Asimismo, denuncia el deterioro de la seguridad pública, mencionando el asedio de grupos criminales sobre campesinos, comerciantes y agricultores a través del reclutamiento forzado, el secuestro y la extorsión. Finalmente, destaca la necesidad urgente de crear oportunidades para que la juventud no se vea obligada a emigrar, instando al nuevo gobierno a actuar con firmeza para devolverle el optimismo a la nación.
Henríquez siempre ha destacado al ex presidente Álvaro Uribe Vélez como el «mejor presidente de la historia de Colombia», resaltando que sus tesis de Seguridad Democrática, Confianza Inversionista y Cohesión Social son la única vía para recuperar el orden que el país ha perdido. Por eso, en este discurso del senador Honorio Henríquez también se hace un llamado al consenso y ala unión, pero con respeto «…sé que Usted entiende que no es hora de imponer el criterio gubernamental, sino de liderar diálogos y construir soluciones, con la fuerza del consenso. Por supuesto, no será esta una hora para pasar por encima de las colectividades políticas, sino de reconocerlas, justamente para enriquecer la conversación nacional, a partir de su representatividad y de su fortaleza. Hago esta anotación en tono menor, pero con convicción y firmeza, porque a todo nuevo gobierno no falta quien le aconseje alimentar el debilitamiento de los partidos para garantizar la gobernabilidad e imponer la voz oficial, lo que termina destruyendo democracia y fortaleciendo el caudillismo…»

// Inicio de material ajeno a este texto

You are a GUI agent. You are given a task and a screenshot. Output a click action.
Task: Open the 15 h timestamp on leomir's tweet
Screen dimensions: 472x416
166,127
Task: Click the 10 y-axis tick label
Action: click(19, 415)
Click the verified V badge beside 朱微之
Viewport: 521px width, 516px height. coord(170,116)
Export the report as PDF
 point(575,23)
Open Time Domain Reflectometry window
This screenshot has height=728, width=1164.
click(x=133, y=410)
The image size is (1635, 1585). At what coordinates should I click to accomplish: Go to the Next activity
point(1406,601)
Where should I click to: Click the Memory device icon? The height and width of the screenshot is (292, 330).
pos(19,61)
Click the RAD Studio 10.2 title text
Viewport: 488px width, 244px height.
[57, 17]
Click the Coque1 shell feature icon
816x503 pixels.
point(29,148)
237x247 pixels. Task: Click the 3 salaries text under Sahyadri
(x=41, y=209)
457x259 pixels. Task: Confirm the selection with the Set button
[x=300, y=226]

¿Qué se destaca en el discurso del Senador Honorio Henríquez?
Cali, agosto 7 de 2026, discurso del Senador Honorio Henríquez en la posesión del Presidente de Colombia:
«Hoy renace en Colombia un período de confianza, optimismo y esperanza.
Doy gracias a Dios por permitirnos estar esta tarde aquí en la bella y hermosa ciudad de Santiago de Cali. Me honra haber posesionado como Presidente de la República, al doctor Abelardo De La Espriella, usted asume su gobierno con absoluta legitimidad e independencia, elementos fundamentales para acometer la tarea que inicia y convoca a toda la Nación.
En estos momentos mientras estamos aquí, son muchas las madres y padres que buscan atención médica de las que pende la vida de sus hijos, o familiares que luchan contra obstáculos irracionales para conseguir medicinas vitales.
Los campesinos temen que sus hijos salgan de sus hogares y sean reclutados a la fuerza por grupos criminales.
Los comerciantes y agricultores se encuentran asediados por el secuestro y la extorsión.
Millones de jóvenes sueñan con encontrar oportunidades en su propia tierra y no tener que buscar su futuro lejos de Colombia.
Empresarios, comerciantes, emprendedores reclaman estabilidad, apoyo del Estado, menos impuestos y mejores condiciones para invertir.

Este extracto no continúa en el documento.